On the other hand, defenders of tenure need to confront how horrible the tenure process currently is. I’m not talking about the deadwood problem, as demoralizing as that is. I’m talking about the horror of spending six years right out of graduate school worrying that offending a colleague or having a delay in a research project at the wrong moment might force you to start a job search with no financial cushion and with a black mark on your record. Tenure as it now exists is a process that gives academic freedom mostly to those two beaten-down and emotionally exhausted to use it well, while denying it to young scholars at the peak of their creative powers.
The Public Policy Department at UCLA is a young department; we deliberately hired mostly at the junior level, because UCLA’s relatively liberal tenuring practices made us able to compete for people who could have gotten jobs at (even) more prestigious places. We just tenured the last of our first five junior hires. There wasn’t a bit of doubt in my mind from the very beginning that they would all get tenure by acclamation, and when the time came none of them generated any debate, especially once the outside letters had come in.
But each of them knew someone who had been told “Don’t worry, no problem, your tenure is a lock,” and then found himself out on the street. So all of them underwent serious stress, especially in the months between submitting the file and getting the final blessing from the Council on Academic Personnel. And, despite the fact that this is about the most collegial department I’ve ever heard of, they spent the six pre-tenure years being very careful about choosing sides in departmental debates. (As Voltaire is suppose to have said on his deathbed to the priest who asked him whether he heartily renounced and detested Satan and all his works, “Father! Is this any time to be making enemies?”)
Fortunately, our department isn’t riven by factionalism, partly because we do very different things. But a junior faculty member in a factionalized department faces an extra-special sort of Hell. And worst of all is the fate of someone who was forced by the market to accept a job in a department where he or she simply outclasses most of the tenured faculty intellectually. Those people risk not getting tenure through what C. Northcote Parkinson called “injelitance”: the combination of jealousy and incompetence that leads people to want to rid their workplaces of those more capable than they are themselves. And of course if you’ve been denied tenure at a low-status place, you’re well and truly shafted.

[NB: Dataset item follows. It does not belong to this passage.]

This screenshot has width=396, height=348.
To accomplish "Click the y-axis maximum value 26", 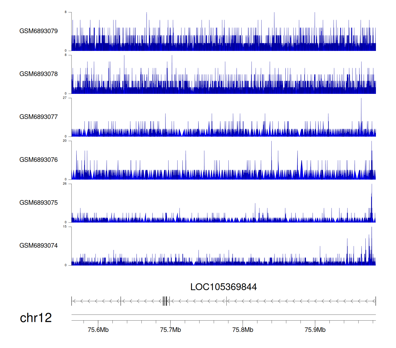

You can’t have tenure and excellence without up-or-out; otherwise, you’re just a civil service system. But up-or-out is a brutal process. The process would be less brutal if what’s now a tenure decision were a decision to offer a ten-year contract. But then we’re back to the problem of periodic renewals.
Mandatory retirement with term-contract rehiring sounds good, until you contemplate how awful it would be at the end of your career to find that all the people you thought were your friends and colleagues have been just waiting to get rid of you, or how awful it would be to have to tell the person who mentored you when you were an assistant professor that he’s over the hill and ought to think about improving his tennis game.
No, I don’t see an attractive solution to this puzzle. On even-numbered days, I think there coulnd’t be anything worse than what we have now, and am willing to roll the dice. On odd-numbered days, I recall that even reforms that look easy often go wrong, while the odds on good outcomes from reforms that start out looking dicey are really extraordinarily long.